Can I get an unsecured personal loan with bad credit?

It's complicated but not necessarily impossible to get an unsecured loan with poor credit. However, if getting funds is not an emergency, the first step to get a poor credit loan would be to raise your credit score a little so that your application is more likely to be approved. Begin by making on-time payments, particularly on credit cards, and try to reduce the card balance to below 30% of your credit limit. You should see a definite improvement in your score within a short time frame.

However, if this is an emergency, and your loan application has been previously turned down due to bad credit or no credit, it might be useful to contact a bank or credit union loan officer for a one-on-one interview to demonstrate to them that you are creditworthy. When you get the interview, make sure to provide records to show you are a safe bet. If you can prove to them that you have been living in the same house or town for many years and working the same job, preferably with the same employer, it certainly will help your case.

How does your credit score affect the interest rate on an unsecured personal loan?

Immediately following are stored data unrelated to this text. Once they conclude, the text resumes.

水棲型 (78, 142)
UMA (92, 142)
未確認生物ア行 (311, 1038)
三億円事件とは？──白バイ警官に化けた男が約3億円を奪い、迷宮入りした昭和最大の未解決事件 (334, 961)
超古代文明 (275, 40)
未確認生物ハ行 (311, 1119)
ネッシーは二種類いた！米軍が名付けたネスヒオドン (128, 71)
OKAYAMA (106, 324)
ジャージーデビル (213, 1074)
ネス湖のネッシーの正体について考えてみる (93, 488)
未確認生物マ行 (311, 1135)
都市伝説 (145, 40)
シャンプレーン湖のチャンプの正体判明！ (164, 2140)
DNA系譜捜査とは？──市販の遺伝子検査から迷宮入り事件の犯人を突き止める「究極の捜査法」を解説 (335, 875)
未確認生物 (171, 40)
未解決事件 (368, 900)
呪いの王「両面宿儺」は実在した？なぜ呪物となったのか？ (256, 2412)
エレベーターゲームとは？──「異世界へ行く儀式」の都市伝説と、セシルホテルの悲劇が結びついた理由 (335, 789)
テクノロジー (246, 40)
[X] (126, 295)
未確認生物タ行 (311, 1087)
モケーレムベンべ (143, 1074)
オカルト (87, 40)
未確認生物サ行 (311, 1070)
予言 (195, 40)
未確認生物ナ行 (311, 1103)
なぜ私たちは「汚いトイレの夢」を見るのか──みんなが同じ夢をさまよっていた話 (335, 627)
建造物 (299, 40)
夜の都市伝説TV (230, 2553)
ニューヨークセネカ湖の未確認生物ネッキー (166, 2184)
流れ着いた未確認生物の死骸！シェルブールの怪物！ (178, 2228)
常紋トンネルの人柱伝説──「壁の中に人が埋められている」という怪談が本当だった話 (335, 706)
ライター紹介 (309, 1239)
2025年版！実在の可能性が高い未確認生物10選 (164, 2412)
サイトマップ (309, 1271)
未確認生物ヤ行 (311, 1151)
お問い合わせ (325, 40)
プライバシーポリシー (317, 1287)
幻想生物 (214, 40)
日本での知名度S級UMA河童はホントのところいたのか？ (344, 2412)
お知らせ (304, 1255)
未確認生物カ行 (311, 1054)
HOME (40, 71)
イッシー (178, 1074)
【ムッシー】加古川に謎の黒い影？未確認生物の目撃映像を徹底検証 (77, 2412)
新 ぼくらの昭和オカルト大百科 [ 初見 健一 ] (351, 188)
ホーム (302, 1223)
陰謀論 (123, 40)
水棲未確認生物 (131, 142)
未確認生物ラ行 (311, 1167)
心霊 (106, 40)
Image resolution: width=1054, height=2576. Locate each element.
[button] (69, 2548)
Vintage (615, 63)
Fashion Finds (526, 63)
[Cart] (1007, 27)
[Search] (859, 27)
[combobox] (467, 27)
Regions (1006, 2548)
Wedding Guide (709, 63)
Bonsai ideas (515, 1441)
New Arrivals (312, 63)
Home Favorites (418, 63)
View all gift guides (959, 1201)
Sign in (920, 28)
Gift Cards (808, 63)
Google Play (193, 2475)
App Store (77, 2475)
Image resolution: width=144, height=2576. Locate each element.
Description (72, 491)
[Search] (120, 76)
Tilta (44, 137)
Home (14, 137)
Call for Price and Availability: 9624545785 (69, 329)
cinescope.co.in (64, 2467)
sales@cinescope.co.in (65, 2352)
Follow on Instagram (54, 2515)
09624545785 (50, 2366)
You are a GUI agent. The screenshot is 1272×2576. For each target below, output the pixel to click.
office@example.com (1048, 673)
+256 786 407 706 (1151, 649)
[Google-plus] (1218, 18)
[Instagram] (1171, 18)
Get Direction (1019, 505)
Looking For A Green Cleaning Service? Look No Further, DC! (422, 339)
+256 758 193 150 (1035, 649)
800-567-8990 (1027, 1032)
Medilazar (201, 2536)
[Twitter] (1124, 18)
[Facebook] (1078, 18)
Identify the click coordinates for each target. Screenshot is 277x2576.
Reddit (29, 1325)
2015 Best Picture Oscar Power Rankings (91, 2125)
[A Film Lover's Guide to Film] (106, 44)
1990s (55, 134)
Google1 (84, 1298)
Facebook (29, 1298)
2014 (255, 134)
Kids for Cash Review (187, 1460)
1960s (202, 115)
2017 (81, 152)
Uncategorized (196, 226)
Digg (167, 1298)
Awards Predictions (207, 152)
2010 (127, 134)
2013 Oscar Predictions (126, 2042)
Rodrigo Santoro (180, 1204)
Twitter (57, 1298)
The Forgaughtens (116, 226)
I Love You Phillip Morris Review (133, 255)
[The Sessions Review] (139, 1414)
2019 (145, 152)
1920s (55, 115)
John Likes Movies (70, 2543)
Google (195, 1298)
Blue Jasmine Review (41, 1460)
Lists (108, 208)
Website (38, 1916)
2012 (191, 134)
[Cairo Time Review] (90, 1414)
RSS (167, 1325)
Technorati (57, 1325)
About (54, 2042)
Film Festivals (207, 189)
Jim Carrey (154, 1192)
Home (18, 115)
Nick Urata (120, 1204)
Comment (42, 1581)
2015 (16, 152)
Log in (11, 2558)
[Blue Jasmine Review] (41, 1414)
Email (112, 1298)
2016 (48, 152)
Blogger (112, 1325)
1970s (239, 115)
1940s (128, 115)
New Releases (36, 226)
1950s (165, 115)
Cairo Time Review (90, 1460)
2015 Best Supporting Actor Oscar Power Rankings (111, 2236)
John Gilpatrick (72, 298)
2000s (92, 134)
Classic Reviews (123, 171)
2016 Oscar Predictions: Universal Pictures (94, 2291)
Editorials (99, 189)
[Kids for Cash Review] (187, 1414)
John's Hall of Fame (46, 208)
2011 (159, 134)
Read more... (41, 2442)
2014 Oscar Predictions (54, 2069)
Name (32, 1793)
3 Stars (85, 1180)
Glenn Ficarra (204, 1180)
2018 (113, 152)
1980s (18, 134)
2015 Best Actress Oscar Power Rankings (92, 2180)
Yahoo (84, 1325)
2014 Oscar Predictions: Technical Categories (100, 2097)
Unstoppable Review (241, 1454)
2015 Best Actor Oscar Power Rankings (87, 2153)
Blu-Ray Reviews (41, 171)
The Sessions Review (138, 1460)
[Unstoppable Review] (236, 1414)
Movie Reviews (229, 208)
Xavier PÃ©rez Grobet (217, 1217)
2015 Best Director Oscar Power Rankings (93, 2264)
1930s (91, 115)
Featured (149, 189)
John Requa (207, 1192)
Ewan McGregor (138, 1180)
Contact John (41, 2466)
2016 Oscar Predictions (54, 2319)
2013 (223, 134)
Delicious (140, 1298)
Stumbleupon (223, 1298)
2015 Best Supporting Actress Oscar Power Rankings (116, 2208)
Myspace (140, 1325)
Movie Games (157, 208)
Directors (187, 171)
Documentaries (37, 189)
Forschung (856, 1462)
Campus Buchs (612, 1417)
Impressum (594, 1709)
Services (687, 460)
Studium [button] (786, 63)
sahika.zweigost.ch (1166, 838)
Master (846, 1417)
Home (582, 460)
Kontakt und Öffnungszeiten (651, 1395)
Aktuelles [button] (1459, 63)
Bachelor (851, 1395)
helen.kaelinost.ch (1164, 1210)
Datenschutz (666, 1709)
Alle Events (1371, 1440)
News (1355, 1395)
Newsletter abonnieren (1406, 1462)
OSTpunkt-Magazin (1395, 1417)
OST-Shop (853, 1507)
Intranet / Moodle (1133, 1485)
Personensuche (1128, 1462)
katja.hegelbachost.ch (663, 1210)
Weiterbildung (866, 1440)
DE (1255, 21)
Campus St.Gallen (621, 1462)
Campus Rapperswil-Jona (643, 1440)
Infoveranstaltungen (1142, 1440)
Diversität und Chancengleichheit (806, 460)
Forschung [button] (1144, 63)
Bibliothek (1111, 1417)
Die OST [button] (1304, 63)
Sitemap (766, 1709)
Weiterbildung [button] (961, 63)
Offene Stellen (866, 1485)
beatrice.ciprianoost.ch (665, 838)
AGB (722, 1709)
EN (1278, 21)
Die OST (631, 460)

A higher score increases the confidence a lender has that you will make payments on time and will help you apply for reduced interest rates and fees. On the other hand, a credit score below 500 might make it more difficult to secure a loan, so the interest rates could be higher.

Is an unsecured personal loan more expensive than a secured personal loan?

Yes, it is. Unsecured loans generally have higher interest rates than secured loans. This is because lenders may consider unsecured loans very risky. Without guarantees, the lender may fear that you are not likely to pay back the loan as planned. In general, a higher risk to your lender means a higher interest rate for you, and possibly higher fees as well.

What can I use an unsecured personal loan for?

When you receive your unsecured loan funds you can use them for any purpose you choose. A secured loan, on the other hand, may require you to use it to purchase the asset on which it is secured (often the case with a car loan).

Some people use unsecured loans to handle unexpected expenses, take a holiday, renovate their home, or buy cars or consumer goods. Others use an unsecured loan to consolidate their debt.

What is an unsecured loan?

An unsecured loan needs no collateral, such as a house, car or boat. Instead, lenders issue these loans based on your creditworthiness, which covers factors such as your financial history, wages, expenses and outstanding debts.

You can use funds from an unsecured personal loan to pay for just about anything, but the ideal personal loan will help you realise a financial goal without adding debt that cannot be managed.

Unsecured loans are the most costly form of personal loan, but are less risky for the borrower as you don’t need to provide collateral and so your asset is not at stake should you have problems with repayments. However, the compromise is a higher interest rate, and in some cases, a smaller loan amount.

Who is eligible for an unsecured personal loan?

Anyone who needs to raise funds can apply for an unsecured loan, but you must meet the eligibility requirements:

  • Age. You must be at least 18 years old and typically under 55 years old to be considered.
  • Credit score and history. You must also have a decent credit record. Your past behaviour with credit is an indication of how likely you are to pay off a new loan in the required time.
  • Income. You need to demonstrate that your income is sufficient to meet repayments, and are likely to be asked for recent payslips or a letter from your employer confirming your salary. The lender may also look at your debt-to-income ratio.
  • Proof of identity, address, and citizenship or residency. These are documents common to all loan applications, and you'll need to supply copies of them when you make your online application.